Отрывок |

С первых дней мятежа лидерство Роберта Кетта было неоспоримо; в самом скором времени он сумел найти себе достойных доверия помощников. От каждой из 33 норфолкских сотен было избрано по два командира, хотя нам неизвестно, как именно осуществлялись выборы. Управленческая структура лагеря, вне всякого сомнения, повторяла государственную. В Норфолке от каждой сотни ежегодно выбирались два констебля, в обязанности которых входило сообщать суду обо всех беззакониях и правонарушениях. До нас дошли имена некоторых констеблей; часть их, подобно Кетту, принимала участие в разрешении серьезных конфликтов[114].
Объединение жителей той или иной сотни в один отряд, которое описано в «Мертвой земле», оказалось весьма эффективным управленческим приемом. Многие деревенские жители приносили с собой приходские знамена, благодаря которым люди могли найти в огромном лагере своих земляков; я не раз упоминаю об этих знаменах в своем романе.
Даже столь недоброжелательно настроенные хроникеры, как Сотертон и Невилл, не отрицают, что на протяжении всего существования лагеря в нем царили порядок и дисциплина, а вспышки насилия и жестокости были крайне редки. Кетт в полной мере проявил свои организаторские таланты. Публичные дебаты, богослужения, суды над джентльменами и правонарушителями проводились на просторной поляне, посреди которой стоял огромный древний дуб, получивший название Дуб реформации (название это имело двойное значение, подразумевавшее и церковные, и социальные реформы). Неподалеку от дуба повстанцы возвели крытый деревянный помост, высота которого составляла не менее шести футов. (В противном случае во время визита Мэтью Паркера, обличительная речь которого вызвала негодование жителей лагеря, повстанцы не смогли бы, стоя под помостом, колоть ступни епископа пиками.)[115] Возможно, под Дуб реформации доставлялись добытые продовольственными отрядами припасы, которые потом поступали на общий склад и распределялись в организованном порядке[116]. С деревянного помоста произносились пламенные речи; согласно Невиллу, выступая под знаменитым дубом, руководители лагеря призывали к порядку и терпению радикально настроенных повстанцев[117]. По крайней мере в первые недели существования лагеря возможность выступить предоставлялась также и противникам восстания.

Список строк |
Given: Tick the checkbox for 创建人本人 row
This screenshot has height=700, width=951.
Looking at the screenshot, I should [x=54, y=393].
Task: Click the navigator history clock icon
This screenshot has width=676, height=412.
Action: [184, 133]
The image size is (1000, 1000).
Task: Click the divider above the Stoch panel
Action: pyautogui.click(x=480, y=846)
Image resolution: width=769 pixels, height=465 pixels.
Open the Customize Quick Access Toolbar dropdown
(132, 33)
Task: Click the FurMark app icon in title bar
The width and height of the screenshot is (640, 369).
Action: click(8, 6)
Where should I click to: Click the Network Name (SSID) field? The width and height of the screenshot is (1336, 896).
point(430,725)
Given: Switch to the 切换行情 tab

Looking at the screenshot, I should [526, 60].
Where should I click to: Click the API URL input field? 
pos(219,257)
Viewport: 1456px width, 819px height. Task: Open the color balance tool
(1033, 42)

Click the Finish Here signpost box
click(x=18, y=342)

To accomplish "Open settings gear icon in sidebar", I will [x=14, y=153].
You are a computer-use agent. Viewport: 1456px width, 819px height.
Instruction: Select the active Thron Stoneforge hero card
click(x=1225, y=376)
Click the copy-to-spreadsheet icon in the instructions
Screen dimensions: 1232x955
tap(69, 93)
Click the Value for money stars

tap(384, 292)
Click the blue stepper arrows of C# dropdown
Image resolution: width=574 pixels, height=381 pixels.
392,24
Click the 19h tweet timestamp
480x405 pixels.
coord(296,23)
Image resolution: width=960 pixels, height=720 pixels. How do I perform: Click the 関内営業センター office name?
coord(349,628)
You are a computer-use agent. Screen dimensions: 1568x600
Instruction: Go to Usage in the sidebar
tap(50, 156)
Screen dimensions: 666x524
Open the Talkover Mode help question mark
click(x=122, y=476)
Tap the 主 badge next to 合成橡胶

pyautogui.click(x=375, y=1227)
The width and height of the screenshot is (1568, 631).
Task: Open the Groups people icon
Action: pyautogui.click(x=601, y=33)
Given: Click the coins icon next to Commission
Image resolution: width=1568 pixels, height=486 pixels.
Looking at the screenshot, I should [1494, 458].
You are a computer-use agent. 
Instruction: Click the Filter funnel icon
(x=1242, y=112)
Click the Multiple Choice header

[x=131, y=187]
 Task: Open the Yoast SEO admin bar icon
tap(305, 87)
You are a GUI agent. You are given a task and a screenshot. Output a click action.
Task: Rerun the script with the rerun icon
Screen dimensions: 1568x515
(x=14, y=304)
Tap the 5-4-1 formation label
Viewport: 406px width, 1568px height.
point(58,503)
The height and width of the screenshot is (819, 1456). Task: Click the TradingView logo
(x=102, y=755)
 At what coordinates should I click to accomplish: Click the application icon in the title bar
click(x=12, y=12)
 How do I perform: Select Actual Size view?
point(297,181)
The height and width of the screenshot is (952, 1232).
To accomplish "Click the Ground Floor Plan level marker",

Ваша задача |
Продолжите отрывок о лагере повстанцев Роберта Кетта с того места, на котором он обрывается.

Ответ на задание |
На судебных процессах, которые устраивались под Дубом реформации, повстанцы решали, виновен ли тот или иной джентльмен в преступлениях против простых людей. В «Мертвой земле» я уделил немало внимания описаниям подобных судов, во время которых соблюдались существующие в ту пору нормы правосудия. Как я уже говорил, руководители лагеря во многом опирались на существующие социальные институты. Правда, присяжные отсутствовали, и вердикт о виновности или невиновности подсудимого выносился на основании всеобщего бурного обсуждения[118]. Несмотря на то что в некоторых случаях толпа громко требовала смерти подсудимого, никто не был казнен. Впрочем, нам известно о случаях жестокого избиения джентльменов; например, подобная участь постигла некоего Роберта Уортона, юриста, прославившегося своими злоупотреблениями[119]. Вне всякого сомнения, суды служили отличным средством, позволяющим толпе выпустить пар; при этом они давали возможность получить достоверные факты, свидетельствующие о беззакониях землевладельцев и чиновников.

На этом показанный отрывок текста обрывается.